Unklar bleibt auch, wie sich die Regelung auf einen Konzern wie Volkswagen auswirkt: Da an dem Autohersteller, der nahe Moskau eine Produktion aufbaut, das Land Niedersachsen beteiligt ist, könnte er als „staatlich kontrolliert“ gelten. Somit würden für VW strengere Bestimmungen gelten: Staatliche Unternehmen müssen bereits ab einer Grenze von 25 Prozent jegliche Beteiligung zur Prüfung anmelden, der Erwerb von mehr als 50 Prozent an einem strategischen Unternehmen ist ihnen ganz untersagt.
Auch Investoren, die nur ein kleineres Aktienpaket erwerben wollen, können keinesfalls sicher sein, nicht von den Regelungen erfasst zu werden, da der russische Staat auch unterhalb der Beteiligungsschwelle von 50 Prozent von der Kontrolle über ein Unternehmen ausgehen kann – eine weitere Grauzone im Gesetz, die vor allem Finanzinvestoren abzuschrecken droht.

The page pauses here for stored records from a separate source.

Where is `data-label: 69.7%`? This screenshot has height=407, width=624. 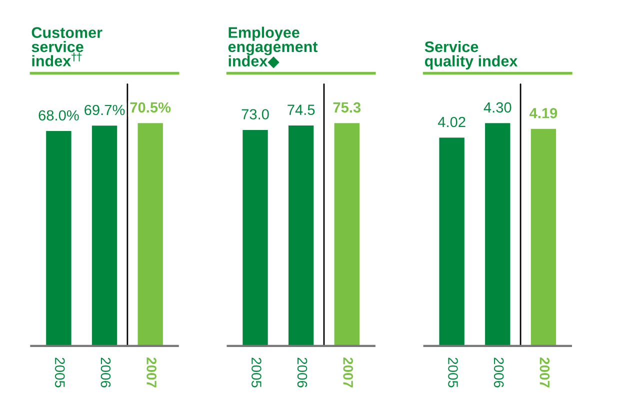
data-label: 69.7% is located at coordinates (104, 110).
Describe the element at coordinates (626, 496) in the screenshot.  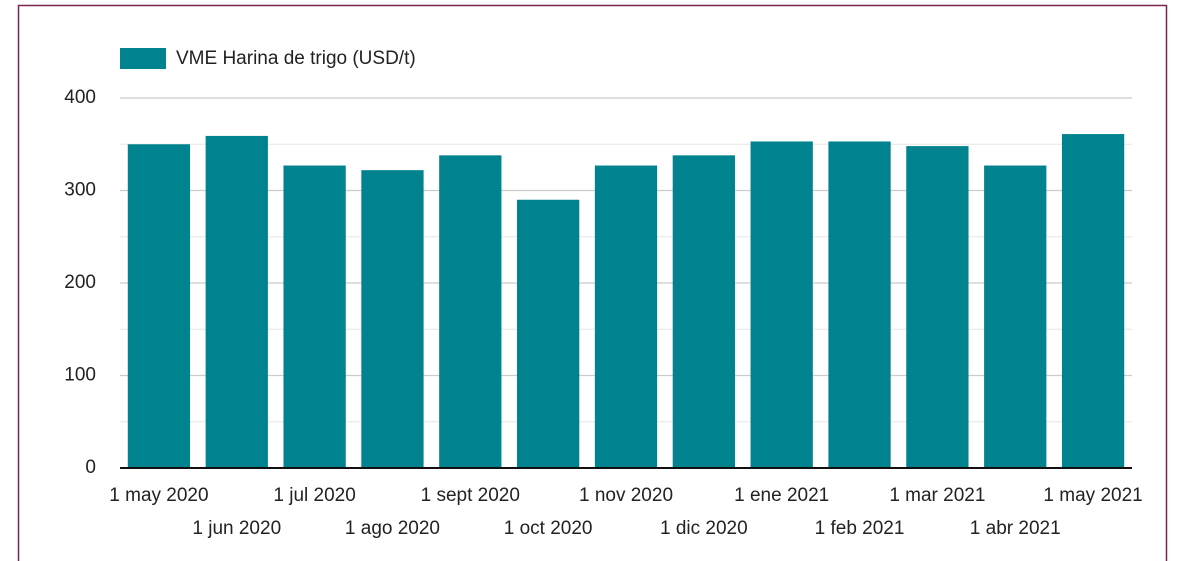
I see `x-tick-label: 1 nov 2020` at that location.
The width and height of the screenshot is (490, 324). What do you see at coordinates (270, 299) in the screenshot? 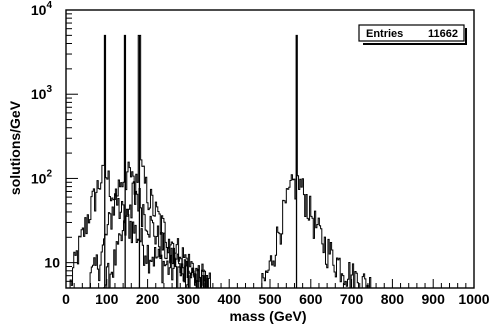
I see `x-tick-label: 500` at bounding box center [270, 299].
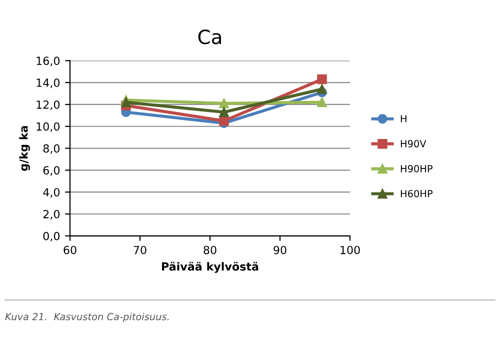  I want to click on y-tick-label: 0,0, so click(52, 237).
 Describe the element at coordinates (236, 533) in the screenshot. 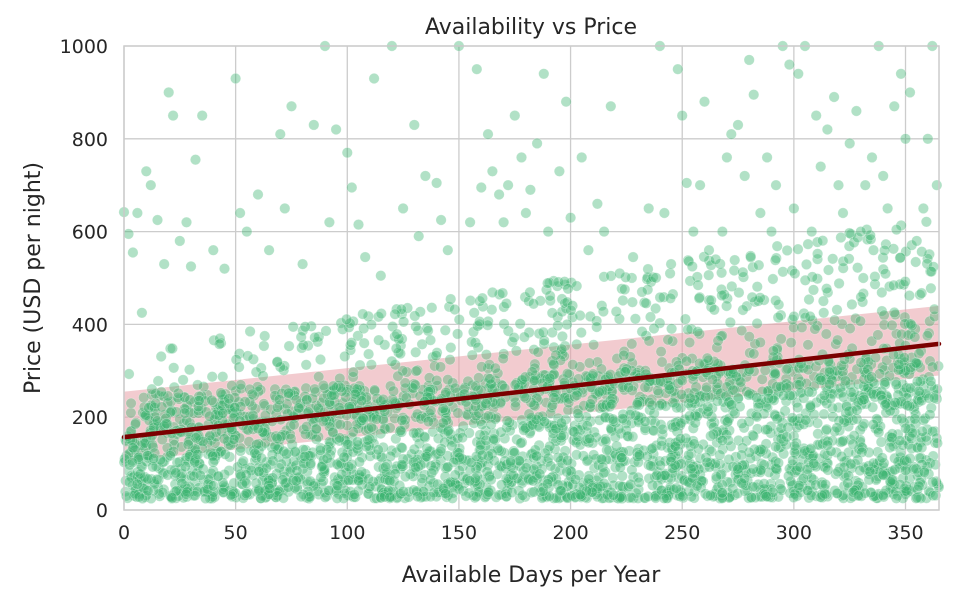

I see `x-tick-label: 50` at that location.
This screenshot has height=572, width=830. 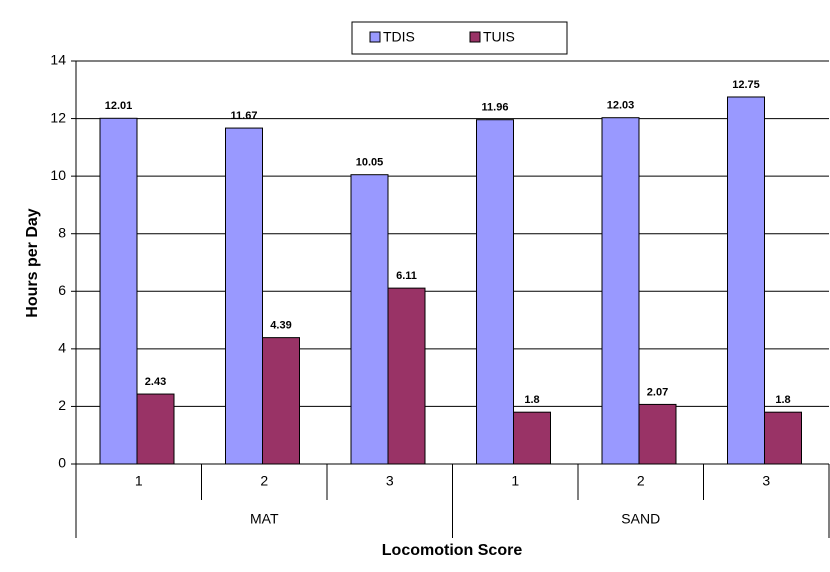 I want to click on y-tick-label: 4, so click(x=62, y=348).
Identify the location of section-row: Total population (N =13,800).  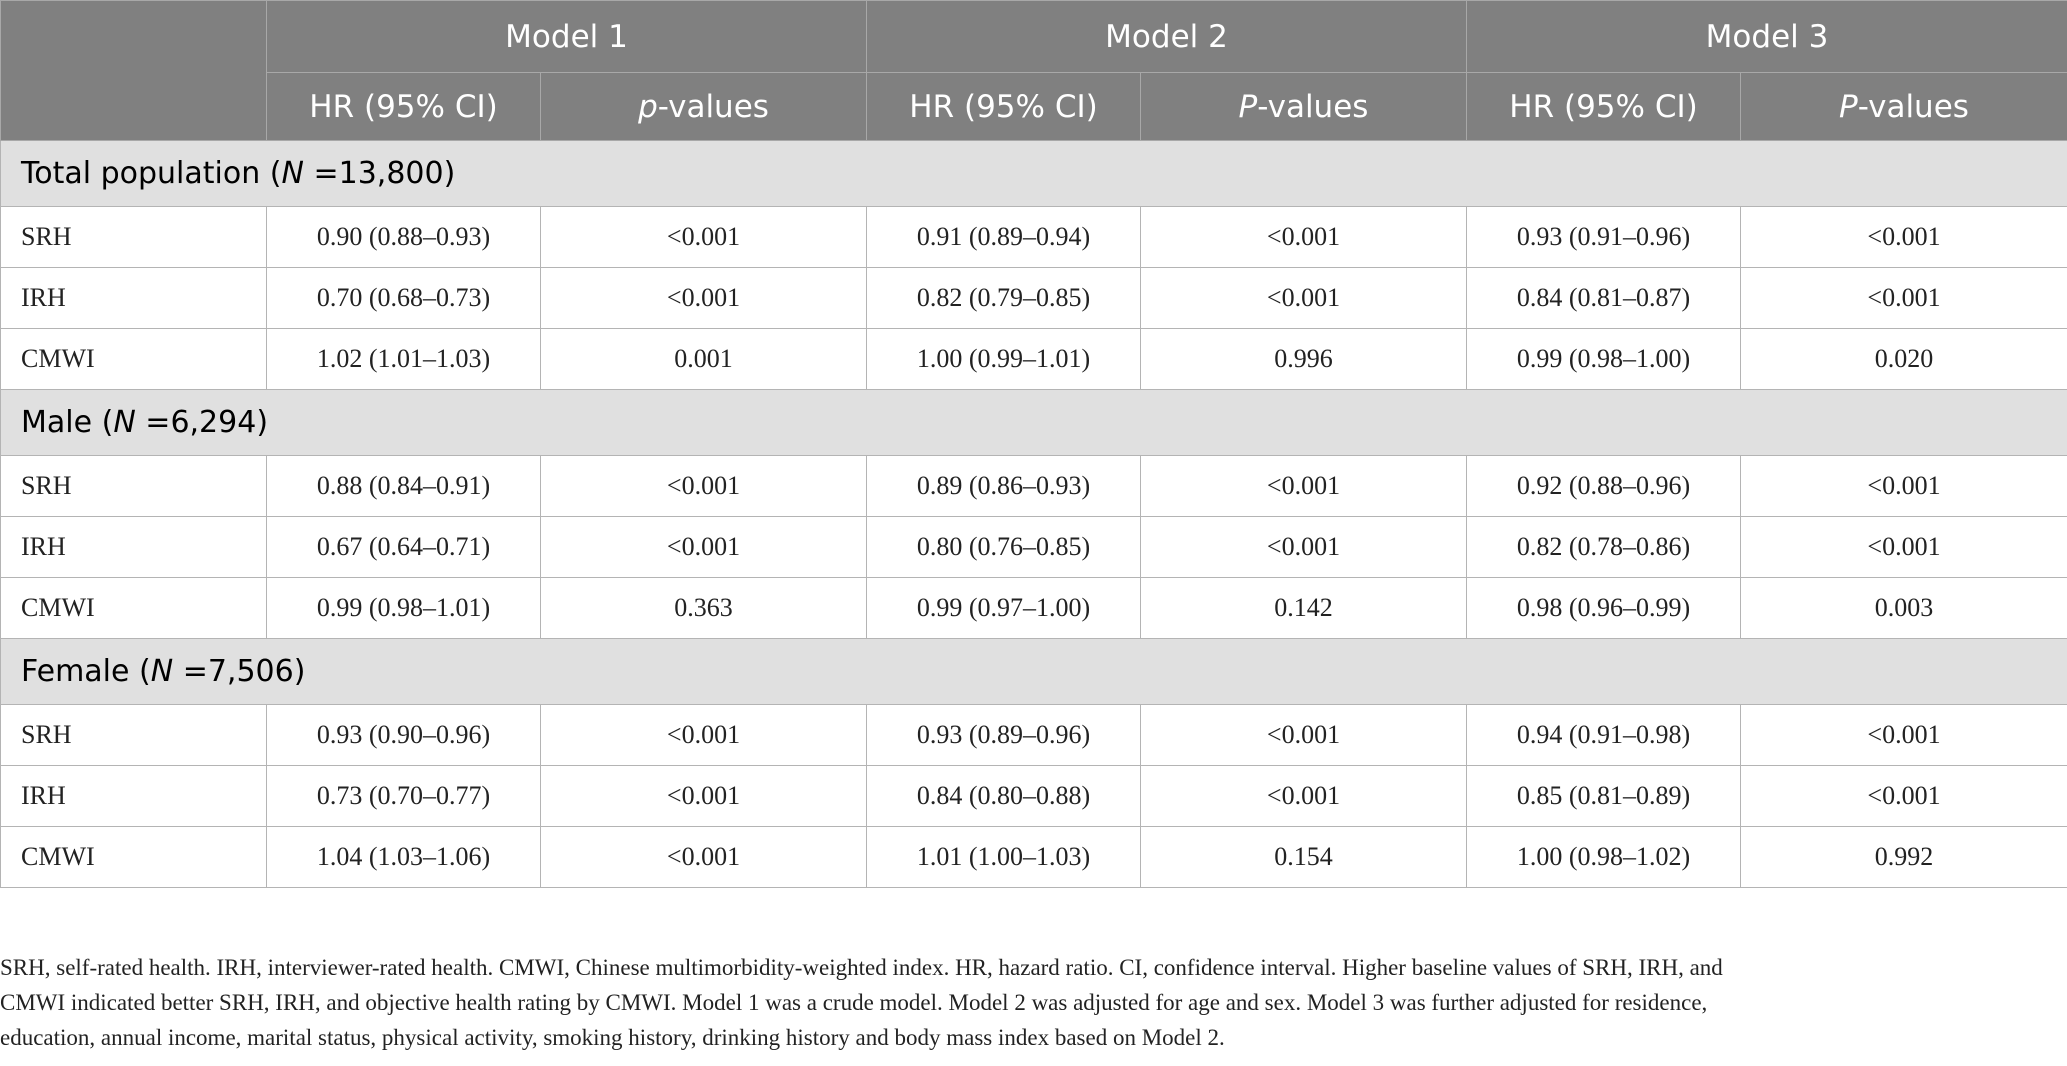
(1034, 174).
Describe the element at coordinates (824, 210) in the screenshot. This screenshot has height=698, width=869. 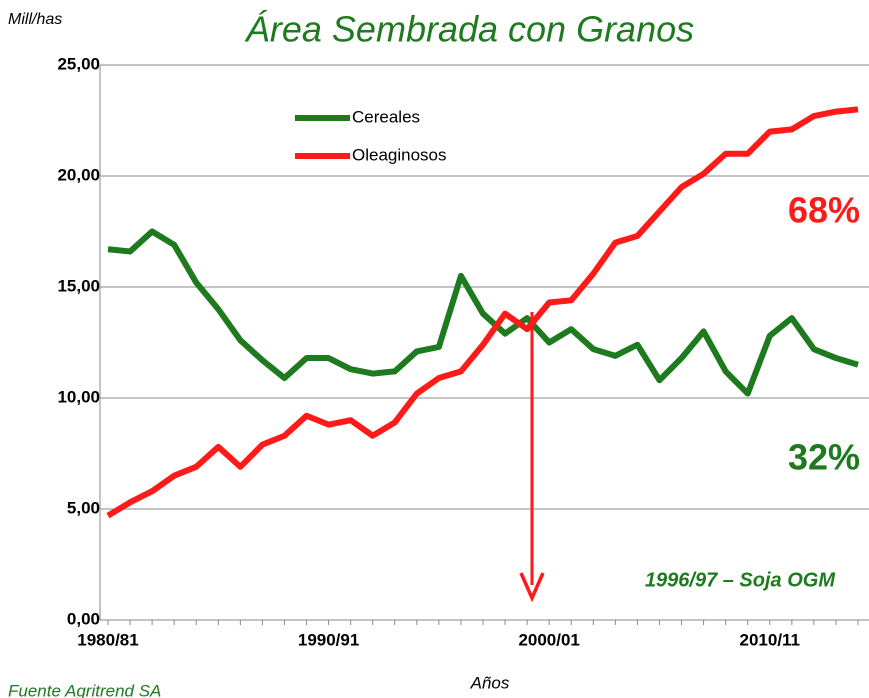
I see `annotation: 68%` at that location.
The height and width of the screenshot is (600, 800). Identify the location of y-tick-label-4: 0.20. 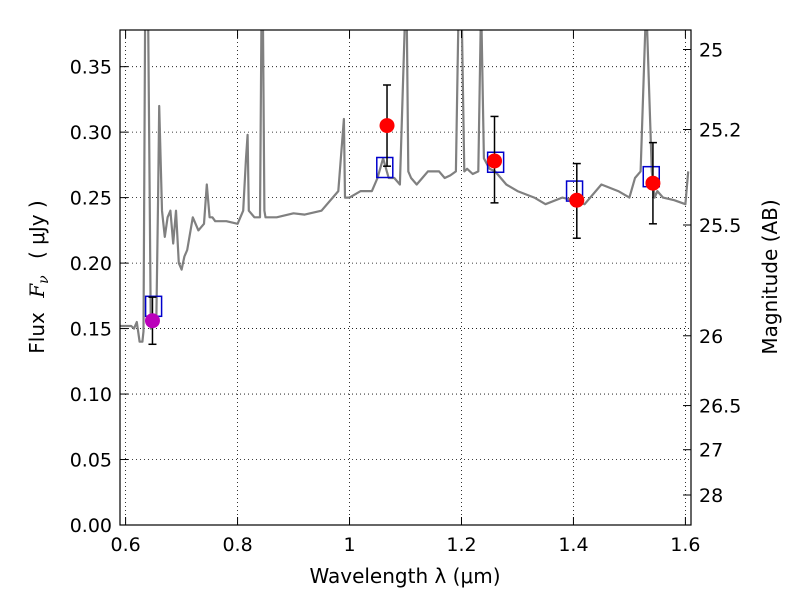
(91, 264).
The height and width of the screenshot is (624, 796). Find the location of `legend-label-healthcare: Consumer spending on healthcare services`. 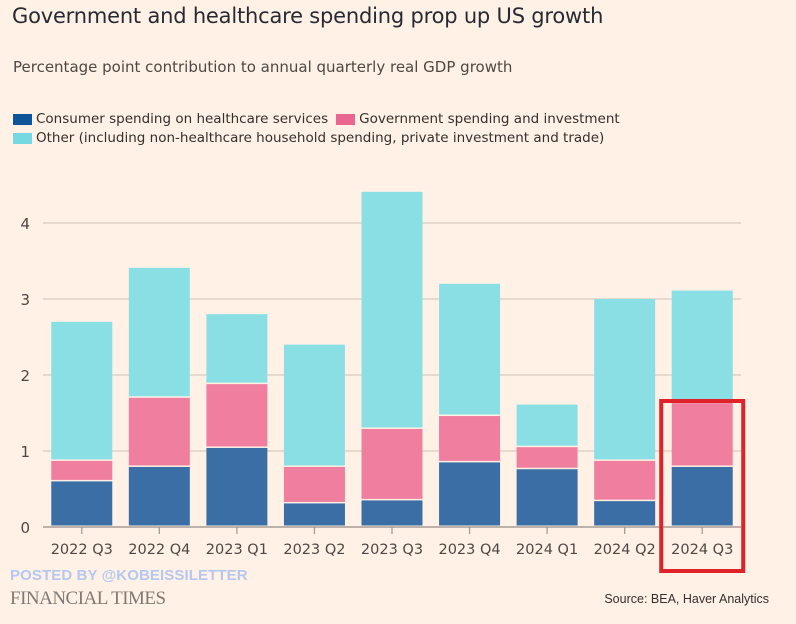

legend-label-healthcare: Consumer spending on healthcare services is located at coordinates (182, 119).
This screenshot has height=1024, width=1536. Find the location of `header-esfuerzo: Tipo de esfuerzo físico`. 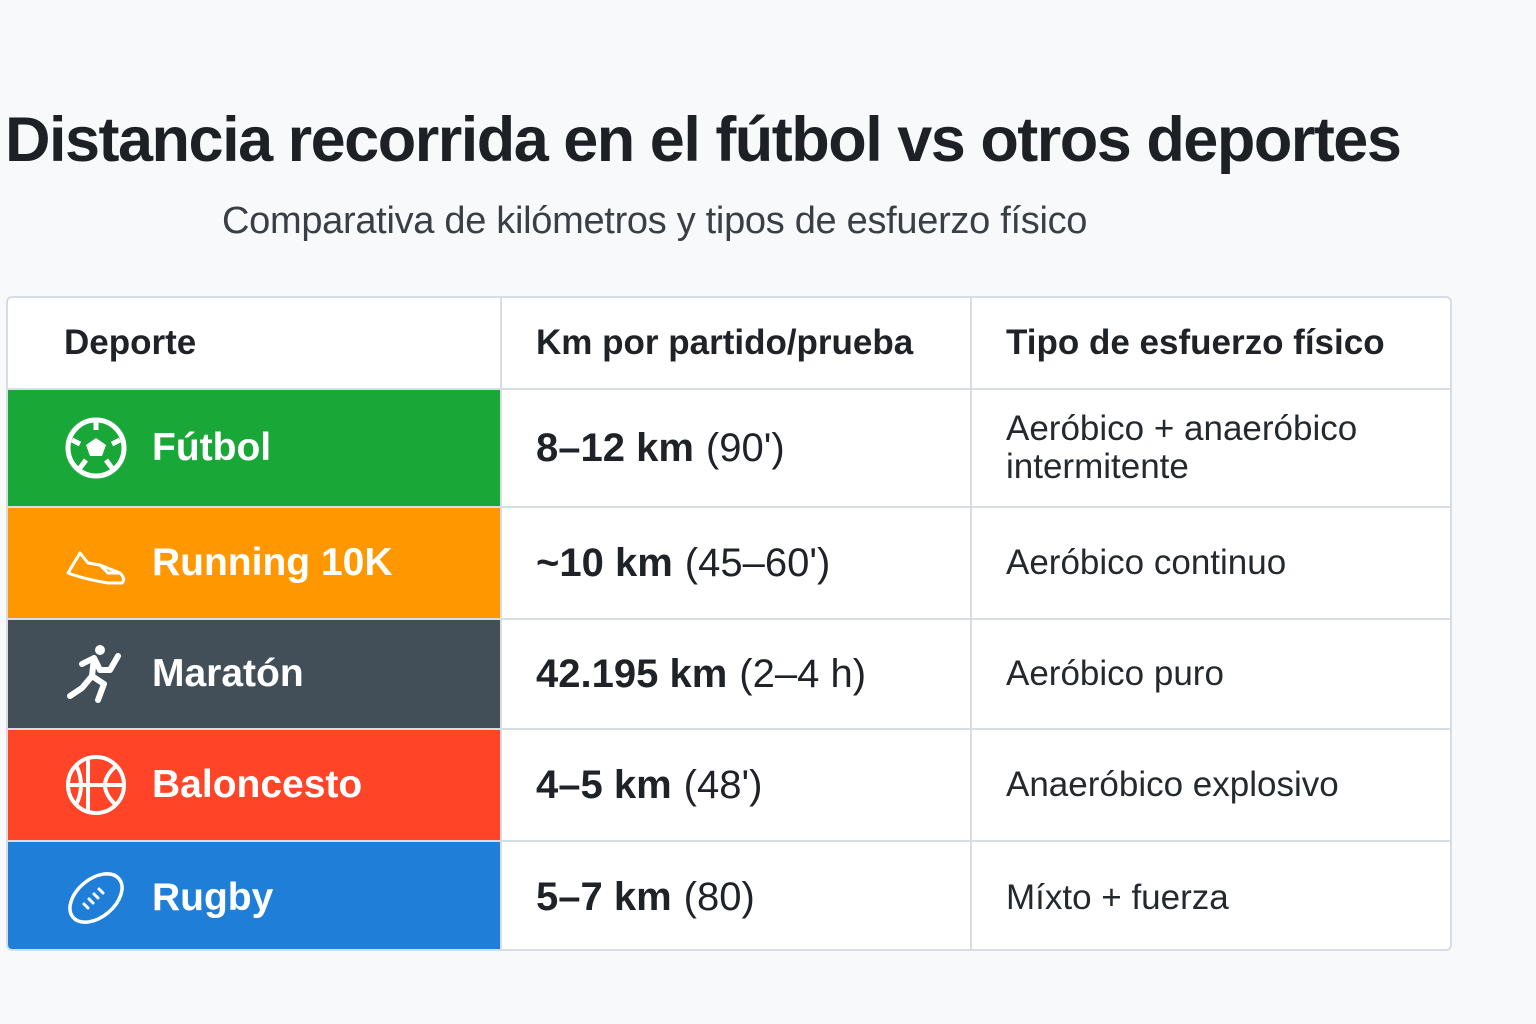

header-esfuerzo: Tipo de esfuerzo físico is located at coordinates (1210, 343).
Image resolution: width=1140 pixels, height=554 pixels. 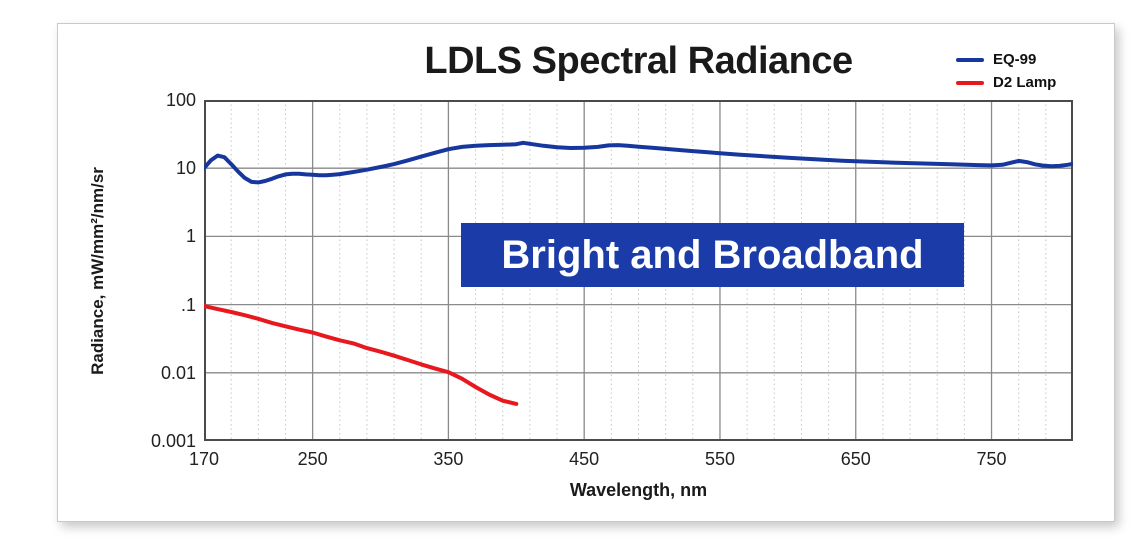 I want to click on x-tick-label: 450, so click(x=584, y=459).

Die neuen Bestimmungen sind kein Schnellschuss: Der Abstimmung in der Duma war ein jahrelanger Streit zwischen den Fraktionen in der Regierung, der Präsidialadministration sowie dem Geheimdienst FSB vorangegangen, der nun bei der Prüfung von Übernahmen ein Mitspracherecht hat. Die Regierung hatte auch Vertreter ausländischer Investoren zu den Beratungen hinzugezogen, sich am Ende jedoch über deren Vorschläge weitgehend hinweggesetzt. Trotz harter interner Widerstände zählen nun auch weite Teile der Telekommunikationsbranche zu den „strategischen“ Sektoren.
Für Wladimir Putin, Russlands Präsidenten und zukünftigen Ministerpräsidenten, stellen die Regelungen ein bedeutendes wirtschaftliches Machtinstrument dar: Er hat das letzte Wort in der entscheidenden Kommission.